I really don't think the Expires header should indicate anything other
than a hint to the reader (and possible cache manager) that the document
should not be considered "current" after a certain date.  As such, it
doesn't provide any coherency control, as would be expected by an optional
header.

**************************** A PROPOSAL *****************************

The cache coherency problem outlined (very well) above is a separate issue
because it requires a special request to the original server to determine
the status of the actual document.  Although some people have suggested that
the HEAD request is sufficient for this purpose, I find it entirely too
inefficient for a caching mechanism (because of the server overhead from
connecting twice and finding the file twice).

The solution is to implement a conditional GET request -- one that includes
a date to be checked against the Last-modified date of the information object.
Someone else (I didn't save the message) suggested a solution along these
lines in which the normal GET request was followed by a Last-modified:
header similar to the current Content-type, Authorization, etc.

Formally, if the server receives the request:
----------------------------------------------
GET /ICShome.html HTTP/1.0
Last-modified: Thu, 06 Jan 1994 15:57:41 GMT

----------------------------------------------
Then the server would respond:

(a) If the object /ICShome.html is inaccessible (for whatever reason), 
    then the server should return a 4XX message just like it does now.

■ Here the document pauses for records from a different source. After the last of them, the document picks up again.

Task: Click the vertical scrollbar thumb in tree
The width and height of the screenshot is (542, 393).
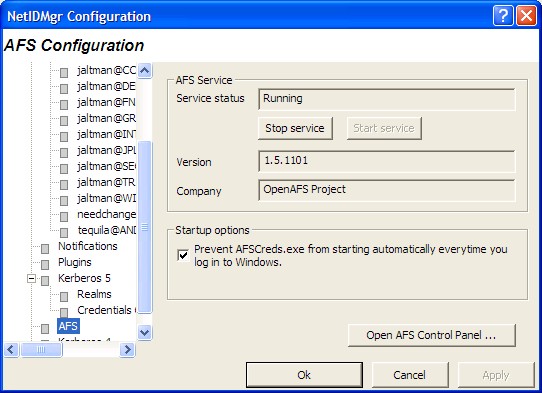Action: point(144,227)
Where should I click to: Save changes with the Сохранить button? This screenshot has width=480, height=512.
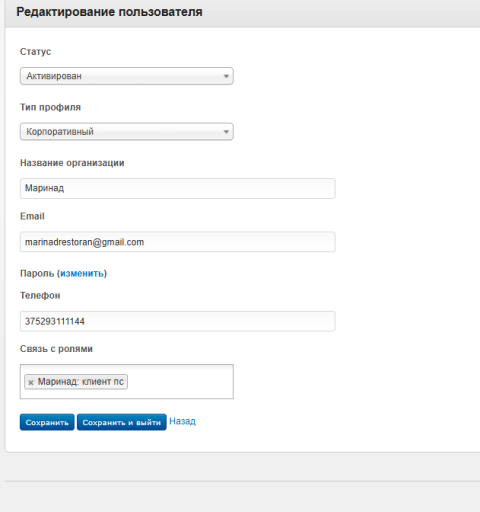pyautogui.click(x=47, y=422)
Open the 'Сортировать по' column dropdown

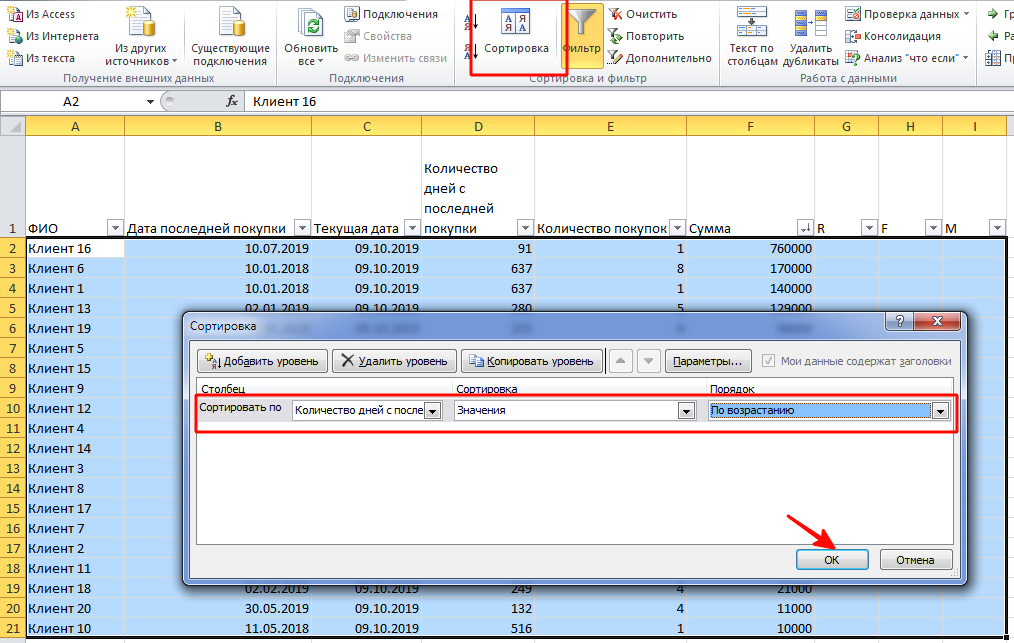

(b) If /ICShome.html no longer exists, the server should return a
    404 Not Found response (i.e. same as now).

(c) If /ICShome.html is accessible but its last modification date is
    earler (less than) then the date passed (Thu, 06 Jan 1994 15:57:41 GMT),
    the server should return a 304 Use Local Copy message (with no body).

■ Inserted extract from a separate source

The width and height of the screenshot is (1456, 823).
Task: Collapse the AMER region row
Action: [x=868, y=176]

(d) If /ICShome.html is accessible and its last modification date is
    later than or equal to the date passed (Thu, 06 Jan 1994 15:57:41 GMT),
    the server should return a 200 OK message (i.e. same as now) with body.

In this way, cache managers would just send a GET request with the
Last-modified date equal to the date it originally requested the local
copy of the object it has in its cache.

Note that implementing this protocol would have no effect whatsoever
on existing servers and clients.  Old clients (and any without caches)
would just continue making requests without Last-modified headers.
Old servers (at least the NCSA httpd 1.0 that I use) will already accept
a message of the above format and just ignore the Last-modified header.

How's that for a proposal?

*********************************************************************

> If Expires is an optional attribute provided by the author then what
> prevents stale copies staying indefinitely in cache servers?

Nothing -- if the cache manager wants to keep stale copies, there
should be nothing to stop them (nor do I think it is possible to stop them).

> If it turns out that we agree that something is required to make cache
> servers operate correctly, then should the additional mechanism be
> user visible, or should it be built into the client-server protocols?

Because the Web is uncrypted, everything is user visible one way or another.
I would establish a client-server protocol and leave it to the clients
as to what information should be passed on to the user.  I think the expires
date is useful regardless of whether a cache is present or not.


....Roy Fielding   ICS Grad Student, University of California, Irvine  USA
                   (fielding@ics.uci.edu)